>> Begin
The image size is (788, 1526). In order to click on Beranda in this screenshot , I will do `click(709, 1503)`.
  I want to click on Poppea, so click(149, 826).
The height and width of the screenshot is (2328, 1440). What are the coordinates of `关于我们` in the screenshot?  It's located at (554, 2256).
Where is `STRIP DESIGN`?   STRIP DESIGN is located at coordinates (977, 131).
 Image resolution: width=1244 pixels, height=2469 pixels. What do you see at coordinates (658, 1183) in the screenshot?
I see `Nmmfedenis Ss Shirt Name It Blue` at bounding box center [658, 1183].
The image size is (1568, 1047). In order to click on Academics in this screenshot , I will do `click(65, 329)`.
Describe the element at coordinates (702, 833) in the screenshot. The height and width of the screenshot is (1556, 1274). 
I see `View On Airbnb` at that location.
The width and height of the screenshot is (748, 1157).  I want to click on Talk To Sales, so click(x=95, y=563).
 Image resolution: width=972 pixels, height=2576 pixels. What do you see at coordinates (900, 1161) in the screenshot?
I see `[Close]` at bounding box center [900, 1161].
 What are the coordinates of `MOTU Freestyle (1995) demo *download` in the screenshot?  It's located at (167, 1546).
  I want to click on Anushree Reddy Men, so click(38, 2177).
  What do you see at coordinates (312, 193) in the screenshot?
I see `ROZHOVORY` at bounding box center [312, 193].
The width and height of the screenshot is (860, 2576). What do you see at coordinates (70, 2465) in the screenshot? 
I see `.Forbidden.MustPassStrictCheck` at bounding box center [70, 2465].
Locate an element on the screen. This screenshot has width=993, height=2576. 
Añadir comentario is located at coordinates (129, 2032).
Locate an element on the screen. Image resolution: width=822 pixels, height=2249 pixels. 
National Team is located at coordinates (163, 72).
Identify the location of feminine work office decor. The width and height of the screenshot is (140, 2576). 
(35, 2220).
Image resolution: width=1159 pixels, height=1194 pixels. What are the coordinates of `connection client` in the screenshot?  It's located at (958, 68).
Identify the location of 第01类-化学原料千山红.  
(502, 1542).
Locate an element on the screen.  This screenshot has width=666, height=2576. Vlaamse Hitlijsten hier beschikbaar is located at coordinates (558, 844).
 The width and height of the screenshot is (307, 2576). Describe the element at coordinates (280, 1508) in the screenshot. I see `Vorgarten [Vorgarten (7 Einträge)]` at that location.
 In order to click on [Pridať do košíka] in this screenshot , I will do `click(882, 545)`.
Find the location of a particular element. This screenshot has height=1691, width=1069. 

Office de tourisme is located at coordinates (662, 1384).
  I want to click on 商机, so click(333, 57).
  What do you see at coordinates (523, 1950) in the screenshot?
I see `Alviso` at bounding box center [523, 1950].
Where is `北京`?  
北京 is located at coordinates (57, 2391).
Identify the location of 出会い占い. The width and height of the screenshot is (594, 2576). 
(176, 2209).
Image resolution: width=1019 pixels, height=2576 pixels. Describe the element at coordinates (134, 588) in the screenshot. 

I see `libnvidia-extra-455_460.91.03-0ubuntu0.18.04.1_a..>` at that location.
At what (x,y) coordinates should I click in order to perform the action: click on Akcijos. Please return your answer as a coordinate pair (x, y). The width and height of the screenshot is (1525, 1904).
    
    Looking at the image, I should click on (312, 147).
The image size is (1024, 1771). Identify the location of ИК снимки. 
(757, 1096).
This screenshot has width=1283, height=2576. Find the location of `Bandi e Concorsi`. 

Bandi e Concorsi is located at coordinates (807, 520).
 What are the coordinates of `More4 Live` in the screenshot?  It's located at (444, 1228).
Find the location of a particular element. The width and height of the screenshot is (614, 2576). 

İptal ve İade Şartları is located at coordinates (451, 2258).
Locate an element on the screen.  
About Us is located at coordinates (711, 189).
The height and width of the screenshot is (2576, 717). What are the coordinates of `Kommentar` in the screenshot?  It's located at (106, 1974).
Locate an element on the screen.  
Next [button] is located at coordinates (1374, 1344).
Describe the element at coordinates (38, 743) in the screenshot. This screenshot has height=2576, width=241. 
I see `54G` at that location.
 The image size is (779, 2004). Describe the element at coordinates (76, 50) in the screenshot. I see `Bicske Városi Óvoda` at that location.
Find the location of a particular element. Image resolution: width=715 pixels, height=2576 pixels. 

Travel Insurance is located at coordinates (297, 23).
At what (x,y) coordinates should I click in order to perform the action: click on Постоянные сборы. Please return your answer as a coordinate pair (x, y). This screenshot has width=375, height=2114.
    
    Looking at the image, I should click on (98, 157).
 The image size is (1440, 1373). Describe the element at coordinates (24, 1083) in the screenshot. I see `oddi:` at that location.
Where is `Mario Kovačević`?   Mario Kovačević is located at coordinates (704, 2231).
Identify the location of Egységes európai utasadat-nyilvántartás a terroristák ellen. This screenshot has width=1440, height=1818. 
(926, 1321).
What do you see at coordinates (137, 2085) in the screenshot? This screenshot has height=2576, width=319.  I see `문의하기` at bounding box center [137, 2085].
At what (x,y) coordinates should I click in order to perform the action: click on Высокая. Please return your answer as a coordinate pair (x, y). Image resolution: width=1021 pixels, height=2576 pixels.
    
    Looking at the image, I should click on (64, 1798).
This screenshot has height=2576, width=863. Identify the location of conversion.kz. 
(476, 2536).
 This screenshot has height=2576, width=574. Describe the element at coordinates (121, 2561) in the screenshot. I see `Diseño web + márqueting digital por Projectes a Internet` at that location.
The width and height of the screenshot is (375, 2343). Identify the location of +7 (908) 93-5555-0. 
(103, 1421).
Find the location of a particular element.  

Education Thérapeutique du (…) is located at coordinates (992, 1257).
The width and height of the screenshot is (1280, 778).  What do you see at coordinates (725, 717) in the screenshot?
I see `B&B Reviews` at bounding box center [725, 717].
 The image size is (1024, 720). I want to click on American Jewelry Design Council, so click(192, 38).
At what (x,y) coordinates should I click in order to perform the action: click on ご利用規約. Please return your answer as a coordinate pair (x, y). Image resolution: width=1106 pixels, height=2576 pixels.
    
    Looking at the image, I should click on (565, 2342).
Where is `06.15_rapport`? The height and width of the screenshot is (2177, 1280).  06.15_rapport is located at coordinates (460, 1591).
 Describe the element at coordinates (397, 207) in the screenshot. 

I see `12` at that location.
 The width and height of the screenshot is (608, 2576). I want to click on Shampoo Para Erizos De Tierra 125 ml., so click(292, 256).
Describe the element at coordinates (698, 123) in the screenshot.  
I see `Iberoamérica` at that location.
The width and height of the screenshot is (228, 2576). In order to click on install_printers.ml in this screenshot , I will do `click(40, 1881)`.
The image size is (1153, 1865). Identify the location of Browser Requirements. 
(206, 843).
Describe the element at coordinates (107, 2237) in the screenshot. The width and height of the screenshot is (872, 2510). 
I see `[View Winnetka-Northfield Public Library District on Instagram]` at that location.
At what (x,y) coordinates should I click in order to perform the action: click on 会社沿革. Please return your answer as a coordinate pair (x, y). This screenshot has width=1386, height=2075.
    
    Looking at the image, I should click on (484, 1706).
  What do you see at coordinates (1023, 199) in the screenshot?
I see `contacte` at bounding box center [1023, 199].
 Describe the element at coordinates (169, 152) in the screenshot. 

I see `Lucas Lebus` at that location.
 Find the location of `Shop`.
>> End
Rewrite every line of the listing above as a JSON list of strings, one string per line, leaving out the blank lines.

[
  "The image size is (788, 1526). In order to click on Beranda in this screenshot , I will do `click(709, 1503)`.",
  "  I want to click on Poppea, so click(149, 826).",
  "The height and width of the screenshot is (2328, 1440). What are the coordinates of `关于我们` in the screenshot?  It's located at (554, 2256).",
  "Where is `STRIP DESIGN`?   STRIP DESIGN is located at coordinates (977, 131).",
  " Image resolution: width=1244 pixels, height=2469 pixels. What do you see at coordinates (658, 1183) in the screenshot?",
  "I see `Nmmfedenis Ss Shirt Name It Blue` at bounding box center [658, 1183].",
  "The image size is (1568, 1047). In order to click on Academics in this screenshot , I will do `click(65, 329)`.",
  "Describe the element at coordinates (702, 833) in the screenshot. The height and width of the screenshot is (1556, 1274). ",
  "I see `View On Airbnb` at that location.",
  "The width and height of the screenshot is (748, 1157).  I want to click on Talk To Sales, so click(x=95, y=563).",
  " Image resolution: width=972 pixels, height=2576 pixels. What do you see at coordinates (900, 1161) in the screenshot?",
  "I see `[Close]` at bounding box center [900, 1161].",
  " What are the coordinates of `MOTU Freestyle (1995) demo *download` in the screenshot?  It's located at (167, 1546).",
  "  I want to click on Anushree Reddy Men, so click(38, 2177).",
  "  What do you see at coordinates (312, 193) in the screenshot?",
  "I see `ROZHOVORY` at bounding box center [312, 193].",
  "The width and height of the screenshot is (860, 2576). What do you see at coordinates (70, 2465) in the screenshot? ",
  "I see `.Forbidden.MustPassStrictCheck` at bounding box center [70, 2465].",
  "Locate an element on the screen. This screenshot has width=993, height=2576. ",
  "Añadir comentario is located at coordinates (129, 2032).",
  "Locate an element on the screen. Image resolution: width=822 pixels, height=2249 pixels. ",
  "National Team is located at coordinates (163, 72).",
  "Identify the location of feminine work office decor. The width and height of the screenshot is (140, 2576). ",
  "(35, 2220).",
  "Image resolution: width=1159 pixels, height=1194 pixels. What are the coordinates of `connection client` in the screenshot?  It's located at (958, 68).",
  "Identify the location of 第01类-化学原料千山红.  ",
  "(502, 1542).",
  "Locate an element on the screen.  This screenshot has width=666, height=2576. Vlaamse Hitlijsten hier beschikbaar is located at coordinates (558, 844).",
  " The width and height of the screenshot is (307, 2576). Describe the element at coordinates (280, 1508) in the screenshot. I see `Vorgarten [Vorgarten (7 Einträge)]` at that location.",
  " In order to click on [Pridať do košíka] in this screenshot , I will do `click(882, 545)`.",
  "Find the location of a particular element. This screenshot has height=1691, width=1069. ",
  "Office de tourisme is located at coordinates (662, 1384).",
  "  I want to click on 商机, so click(333, 57).",
  "  What do you see at coordinates (523, 1950) in the screenshot?",
  "I see `Alviso` at bounding box center [523, 1950].",
  "Where is `北京`?  ",
  "北京 is located at coordinates (57, 2391).",
  "Identify the location of 出会い占い. The width and height of the screenshot is (594, 2576). ",
  "(176, 2209).",
  "Image resolution: width=1019 pixels, height=2576 pixels. Describe the element at coordinates (134, 588) in the screenshot. ",
  "I see `libnvidia-extra-455_460.91.03-0ubuntu0.18.04.1_a..>` at that location.",
  "At what (x,y) coordinates should I click in order to perform the action: click on Akcijos. Please return your answer as a coordinate pair (x, y). The width and height of the screenshot is (1525, 1904).",
  "    Looking at the image, I should click on (312, 147).",
  "The image size is (1024, 1771). Identify the location of ИК снимки. ",
  "(757, 1096).",
  "This screenshot has width=1283, height=2576. Find the location of `Bandi e Concorsi`. ",
  "Bandi e Concorsi is located at coordinates (807, 520).",
  " What are the coordinates of `More4 Live` in the screenshot?  It's located at (444, 1228).",
  "Find the location of a particular element. The width and height of the screenshot is (614, 2576). ",
  "İptal ve İade Şartları is located at coordinates (451, 2258).",
  "Locate an element on the screen.  ",
  "About Us is located at coordinates (711, 189).",
  "The height and width of the screenshot is (2576, 717). What are the coordinates of `Kommentar` in the screenshot?  It's located at (106, 1974).",
  "Locate an element on the screen.  ",
  "Next [button] is located at coordinates (1374, 1344).",
  "Describe the element at coordinates (38, 743) in the screenshot. This screenshot has height=2576, width=241. ",
  "I see `54G` at that location.",
  " The image size is (779, 2004). Describe the element at coordinates (76, 50) in the screenshot. I see `Bicske Városi Óvoda` at that location.",
  "Find the location of a particular element. Image resolution: width=715 pixels, height=2576 pixels. ",
  "Travel Insurance is located at coordinates (297, 23).",
  "At what (x,y) coordinates should I click in order to perform the action: click on Постоянные сборы. Please return your answer as a coordinate pair (x, y). This screenshot has width=375, height=2114.",
  "    Looking at the image, I should click on (98, 157).",
  " The image size is (1440, 1373). Describe the element at coordinates (24, 1083) in the screenshot. I see `oddi:` at that location.",
  "Where is `Mario Kovačević`?   Mario Kovačević is located at coordinates (704, 2231).",
  "Identify the location of Egységes európai utasadat-nyilvántartás a terroristák ellen. This screenshot has width=1440, height=1818. ",
  "(926, 1321).",
  "What do you see at coordinates (137, 2085) in the screenshot? This screenshot has height=2576, width=319.  I see `문의하기` at bounding box center [137, 2085].",
  "At what (x,y) coordinates should I click in order to perform the action: click on Высокая. Please return your answer as a coordinate pair (x, y). Image resolution: width=1021 pixels, height=2576 pixels.",
  "    Looking at the image, I should click on (64, 1798).",
  "This screenshot has height=2576, width=863. Identify the location of conversion.kz. ",
  "(476, 2536).",
  " This screenshot has height=2576, width=574. Describe the element at coordinates (121, 2561) in the screenshot. I see `Diseño web + márqueting digital por Projectes a Internet` at that location.",
  "The width and height of the screenshot is (375, 2343). Identify the location of +7 (908) 93-5555-0. ",
  "(103, 1421).",
  "Find the location of a particular element.  ",
  "Education Thérapeutique du (…) is located at coordinates (992, 1257).",
  "The width and height of the screenshot is (1280, 778).  What do you see at coordinates (725, 717) in the screenshot?",
  "I see `B&B Reviews` at bounding box center [725, 717].",
  " The image size is (1024, 720). I want to click on American Jewelry Design Council, so click(192, 38).",
  "At what (x,y) coordinates should I click in order to perform the action: click on ご利用規約. Please return your answer as a coordinate pair (x, y). Image resolution: width=1106 pixels, height=2576 pixels.",
  "    Looking at the image, I should click on (565, 2342).",
  "Where is `06.15_rapport`? The height and width of the screenshot is (2177, 1280).  06.15_rapport is located at coordinates (460, 1591).",
  " Describe the element at coordinates (397, 207) in the screenshot. ",
  "I see `12` at that location.",
  " The width and height of the screenshot is (608, 2576). I want to click on Shampoo Para Erizos De Tierra 125 ml., so click(292, 256).",
  "Describe the element at coordinates (698, 123) in the screenshot.  ",
  "I see `Iberoamérica` at that location.",
  "The width and height of the screenshot is (228, 2576). In order to click on install_printers.ml in this screenshot , I will do `click(40, 1881)`.",
  "The image size is (1153, 1865). Identify the location of Browser Requirements. ",
  "(206, 843).",
  "Describe the element at coordinates (107, 2237) in the screenshot. The width and height of the screenshot is (872, 2510). ",
  "I see `[View Winnetka-Northfield Public Library District on Instagram]` at that location.",
  "At what (x,y) coordinates should I click in order to perform the action: click on 会社沿革. Please return your answer as a coordinate pair (x, y). This screenshot has width=1386, height=2075.",
  "    Looking at the image, I should click on (484, 1706).",
  "  What do you see at coordinates (1023, 199) in the screenshot?",
  "I see `contacte` at bounding box center [1023, 199].",
  " Describe the element at coordinates (169, 152) in the screenshot. ",
  "I see `Lucas Lebus` at that location.",
  " Find the location of `Shop`."
]